The Bhagavad Gita 3.25
सक्ता: कर्मण्यविद्वांसो यथा कुर्वन्ति भारत |
yathā kurvanti bhārata
kuryād vidvāṁs tathāsaktaś
The ignorant work for their own profit, Arjuna;
the wise work for the welfare of the world,
without thought for themselves.
(The Bhagavad Gita, Eknath Easwaran)
When we look at translations of The Bhagavad Gita we will find that that each verse usually includes interpretative comment rather than merely sticking faithfully to a direct translation of the Sanskrit. This is because meaning-making is both part of what it means to be human and a direct fruit of studying The Gita and making it practical wisdom for our lives.
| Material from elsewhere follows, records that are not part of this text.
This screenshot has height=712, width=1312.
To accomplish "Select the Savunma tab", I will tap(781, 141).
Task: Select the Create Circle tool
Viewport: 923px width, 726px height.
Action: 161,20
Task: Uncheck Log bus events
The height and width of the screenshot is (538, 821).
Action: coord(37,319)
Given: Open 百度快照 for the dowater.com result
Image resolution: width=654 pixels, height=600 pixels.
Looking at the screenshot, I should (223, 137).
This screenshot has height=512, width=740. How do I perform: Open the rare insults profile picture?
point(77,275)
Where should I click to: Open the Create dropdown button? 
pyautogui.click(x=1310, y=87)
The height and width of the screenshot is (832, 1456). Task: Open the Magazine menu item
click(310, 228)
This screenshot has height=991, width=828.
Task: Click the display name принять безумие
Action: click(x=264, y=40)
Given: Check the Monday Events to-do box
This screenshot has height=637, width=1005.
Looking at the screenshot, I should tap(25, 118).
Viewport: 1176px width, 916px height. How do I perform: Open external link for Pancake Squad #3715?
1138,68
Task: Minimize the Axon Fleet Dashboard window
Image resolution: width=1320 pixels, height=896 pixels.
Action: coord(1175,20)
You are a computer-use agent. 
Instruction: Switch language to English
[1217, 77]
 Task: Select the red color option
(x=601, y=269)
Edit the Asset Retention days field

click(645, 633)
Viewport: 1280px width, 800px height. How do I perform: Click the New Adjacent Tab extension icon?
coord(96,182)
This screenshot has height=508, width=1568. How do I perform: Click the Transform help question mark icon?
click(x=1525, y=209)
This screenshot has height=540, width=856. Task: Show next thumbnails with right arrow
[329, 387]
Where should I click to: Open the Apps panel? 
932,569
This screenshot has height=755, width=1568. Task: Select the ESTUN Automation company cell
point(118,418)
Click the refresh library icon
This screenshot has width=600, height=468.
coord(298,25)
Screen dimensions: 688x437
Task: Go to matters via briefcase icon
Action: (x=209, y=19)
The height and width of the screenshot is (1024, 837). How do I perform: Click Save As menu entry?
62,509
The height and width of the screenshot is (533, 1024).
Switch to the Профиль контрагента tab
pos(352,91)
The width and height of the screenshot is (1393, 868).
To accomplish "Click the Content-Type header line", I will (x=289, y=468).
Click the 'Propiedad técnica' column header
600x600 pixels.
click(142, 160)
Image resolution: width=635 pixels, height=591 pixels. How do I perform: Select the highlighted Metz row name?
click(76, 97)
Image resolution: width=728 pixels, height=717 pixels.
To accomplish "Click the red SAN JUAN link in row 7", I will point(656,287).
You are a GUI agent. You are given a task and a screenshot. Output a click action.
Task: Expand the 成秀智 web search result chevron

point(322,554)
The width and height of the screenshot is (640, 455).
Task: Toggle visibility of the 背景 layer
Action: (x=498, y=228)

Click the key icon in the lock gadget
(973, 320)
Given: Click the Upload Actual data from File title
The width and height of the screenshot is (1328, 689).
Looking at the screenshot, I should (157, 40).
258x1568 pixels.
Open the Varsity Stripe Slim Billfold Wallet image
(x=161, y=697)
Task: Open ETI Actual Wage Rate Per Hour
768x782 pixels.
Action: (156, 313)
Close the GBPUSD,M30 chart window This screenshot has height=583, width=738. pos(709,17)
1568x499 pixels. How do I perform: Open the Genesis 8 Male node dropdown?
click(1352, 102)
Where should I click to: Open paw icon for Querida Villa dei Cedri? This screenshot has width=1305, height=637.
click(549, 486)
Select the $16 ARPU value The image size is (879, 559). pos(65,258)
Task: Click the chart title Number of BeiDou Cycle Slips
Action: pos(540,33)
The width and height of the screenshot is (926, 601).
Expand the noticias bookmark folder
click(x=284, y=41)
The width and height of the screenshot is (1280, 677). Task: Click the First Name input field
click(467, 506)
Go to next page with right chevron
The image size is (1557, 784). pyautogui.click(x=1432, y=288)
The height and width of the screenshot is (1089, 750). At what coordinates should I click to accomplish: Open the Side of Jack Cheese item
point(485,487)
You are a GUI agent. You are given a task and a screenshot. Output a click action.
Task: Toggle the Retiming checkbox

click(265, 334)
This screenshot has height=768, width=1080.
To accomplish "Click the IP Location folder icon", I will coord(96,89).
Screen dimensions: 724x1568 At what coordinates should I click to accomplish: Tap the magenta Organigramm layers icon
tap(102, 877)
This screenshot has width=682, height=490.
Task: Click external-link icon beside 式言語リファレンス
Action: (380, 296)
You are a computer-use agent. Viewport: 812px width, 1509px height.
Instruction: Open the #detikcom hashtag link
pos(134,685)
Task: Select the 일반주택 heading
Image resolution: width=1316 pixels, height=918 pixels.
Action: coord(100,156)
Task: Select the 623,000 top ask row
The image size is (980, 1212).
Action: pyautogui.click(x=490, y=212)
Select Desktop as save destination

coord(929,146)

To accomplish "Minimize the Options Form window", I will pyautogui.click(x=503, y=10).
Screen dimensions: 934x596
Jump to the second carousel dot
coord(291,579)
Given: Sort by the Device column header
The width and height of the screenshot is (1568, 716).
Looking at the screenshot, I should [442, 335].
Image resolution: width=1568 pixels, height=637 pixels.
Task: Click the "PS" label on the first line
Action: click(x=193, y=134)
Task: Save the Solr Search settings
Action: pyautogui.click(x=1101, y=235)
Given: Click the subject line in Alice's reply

This verse occurs in the chapter on karma yoga (the yoga of action). This chapter is a turning point in the story. Arjuna’s distress has meant that he has not yet been able to engage with lofty teachings about the nature of his immortal soul. He has a dilemma and he wants some practical advice about what his next step should be. This means that Arjuna stays fully grounded in the reality of his situation and resists ‘spiritual bypassing’. Spiritual bypassing in yoga happens when we try and get away from our pain by trying to solve our problems through philosophical explanation alone.
Arjuna learns from Krishna that wisdom lies in ‘unattached’ action. This unattached action is action ‘intended to maintain the holding together of the world’ (loka-saṁgraham).
Living through a pandemic reveals to us how easily the world can fall apart. We are intensely living the truth of the teachings about prakṛti. Material things do not endure forever and when they fall apart the consequences can be very big, especially for those who have little health, little income, little community or little opportunity.
Questions for reflection:
- How are you feeling as the world goes through these immense changes?
- What are you doing to help hold the world together in these times?
- When has spiritual bypassing been a temptation?
- How are you going beyond your own circle and giving some of your time and energy to those who have little?